Мы нашли деньги на дорогу и месяц жизни в горах и полетели в Нурат – искать Медный город в Гургунском ущелье. О возможных осложнениях мы не подумали. И вот первый прокол: я не должен был верить случайным попутчикам. Должен признаться, что, несмотря на безнадежное положение, в глубине души я был спокоен – Сила меня никогда не подводила.
Меня клонило в сон – видно, грабители подсыпали мне лошадиную дозу. Я дремал и думал о Медном городе. В арабских сказках Медный город описан как самый прекрасный, но и самый недоступный город во Вселенной. Странно, что люди, читавшие эти истории, не предприняли ни одной попытки его найти. Очевидно, для них было аксиомой, что этот города исчез, испарился, провалился в глубокую пропасть, был засыпан песком или завален горным обвалом – или просто никогда не существовал. Но когда Джим прочитал сказки «Тысяча и одной ночи», он понял, что описанный в нем Медный город не менее реален и намного привлекательней, чем Троя. Слава новых Шлиманов нас не привлекала, влекло иное – волшебство, чудо, тайна. Видно слишком безрадостной была наша прежняя американская жизнь. Медный город «Тысячи и одной ночи» запал нам с Джимом в душу – нам захотелось прикоснуться к сказке. Что значит Медный город? Почему он невидимый? И кто в нем живет? Тайна, связанная с его обитателями нас захватила.
− Это город джинов, − радостно восклицал Джим. – Джины не хотят связываться с людьми. Они для нас невидимы, но город можно увидеть и в него можно попасть.
− Да, это город Сил,− поддерживал я его. – Мир полон Сил: Силы притяжения, Силы мысли, Силы внушения, Силы симпатии и над всеми Силами – Высшая Сила.
Джим едва ли понимал, о какой Силе я говорю.
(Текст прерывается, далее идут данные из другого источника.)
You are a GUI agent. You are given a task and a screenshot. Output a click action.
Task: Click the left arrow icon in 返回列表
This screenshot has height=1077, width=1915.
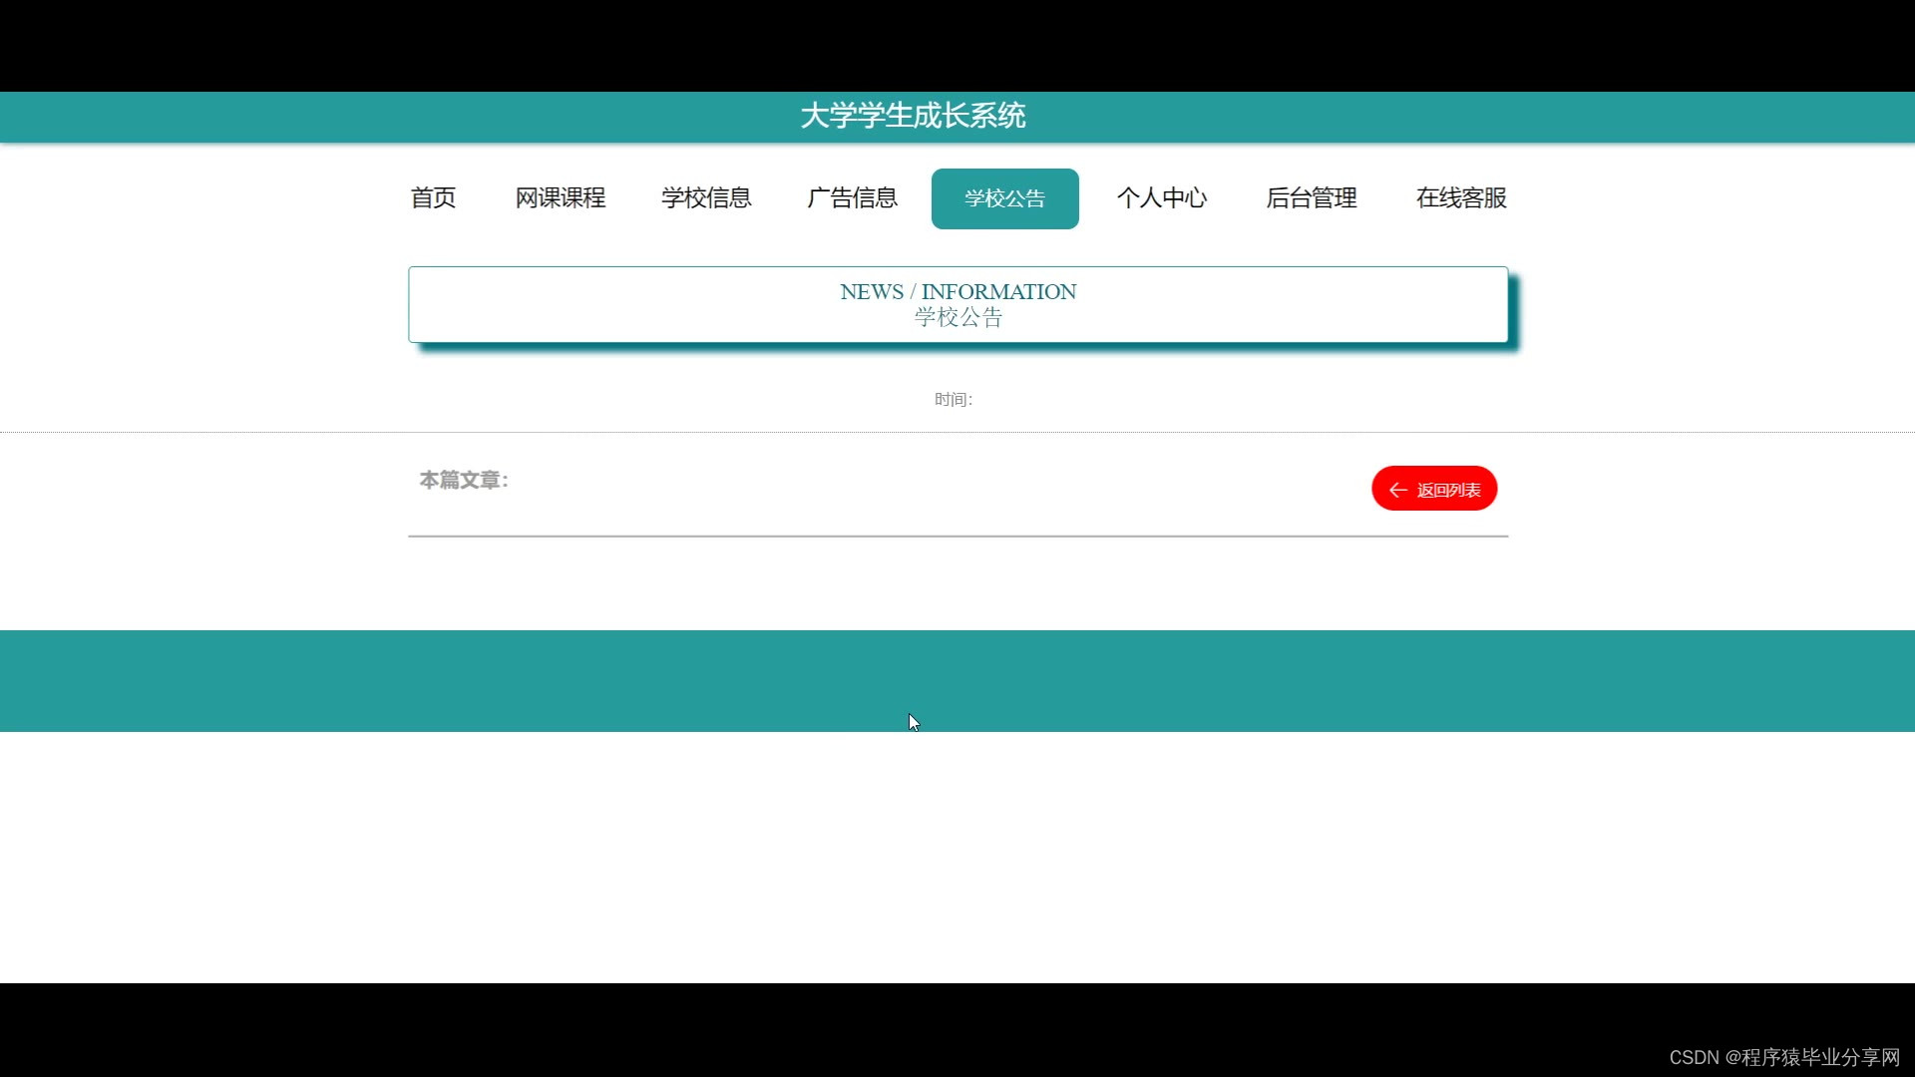click(x=1397, y=490)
У него не было иных покровителей, кроме любящих его матери и отца. Во всем остальном мы с Джимом были единомышленниками.
3
История Медного города начинается с рассказа о медных кувшинах, в которые любимец Аллаха царь Соломон заключал могучих джинов и которые, запечатав магической печатью, забрасывал в море. Их находили рыбаки и путешественники и по неосторожности выпускали джинов на свободу. Обладание медным кувшином делало этих людей могущественными: джины могли выполнить любое их желание. Однако так было не всегда, иногда джины убивали своих освободителей. Джины и построили для себя Медный город.
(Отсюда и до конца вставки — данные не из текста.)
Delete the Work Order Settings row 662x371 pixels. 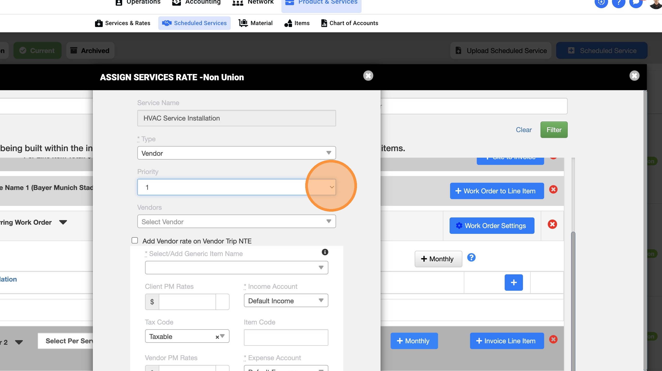tap(552, 224)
Медный город нельзя увидеть простым взглядом. Иногда путешественниками давались точные инструкции о том, где этот город искать. В сказке пятьсот шестьдесят девятой ночи можно об этом прочитать:
«И воины двинулись, а шейх Абд-ас-Самад шел впереди и указывал им дорогу. И прошел весь этот день и второй, и третий, и вдруг оказались они у высокого холма. И посмотрели они на него и увидели на нем всадника из меди, и на конце его копья было широкое сверкающее острие, которое восхищало взор, и на нем было написано: "О тот, кто прибыл ко мне, если ты не знаешь дороги, ведущей к Медному городу, потри руку этого всадника: он повернется и остановится. В какую сторону он обратится, в ту и иди, и пусть не будет в тебе страха и стеснения. Эта дорога приведет тебя к Медному городу".
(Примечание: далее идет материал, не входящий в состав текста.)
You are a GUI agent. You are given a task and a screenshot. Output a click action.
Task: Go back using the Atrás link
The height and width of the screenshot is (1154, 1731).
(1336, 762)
А сказка пятьсот семьдесят второй ночи говорит о том, что Медный город, даже когда путешественники могли его увидеть, оставался для них неприступным:
«И его спросили: "Где дорога, ведущая в Медный город?" И он показал дорогу в город, и оказалось, что между ними и городом двадцать пять ворот, но ни одни из них не были видны, и от них нельзя было найти следа, и по виду они были подобны куску горы или железа, отлитого в форме. И люди спешились, и эмир Муса и шейх Абд-ас-Самад также сошли с коней, и старались они найти городские ворота или обнаружить туда путь, но не достигли этого».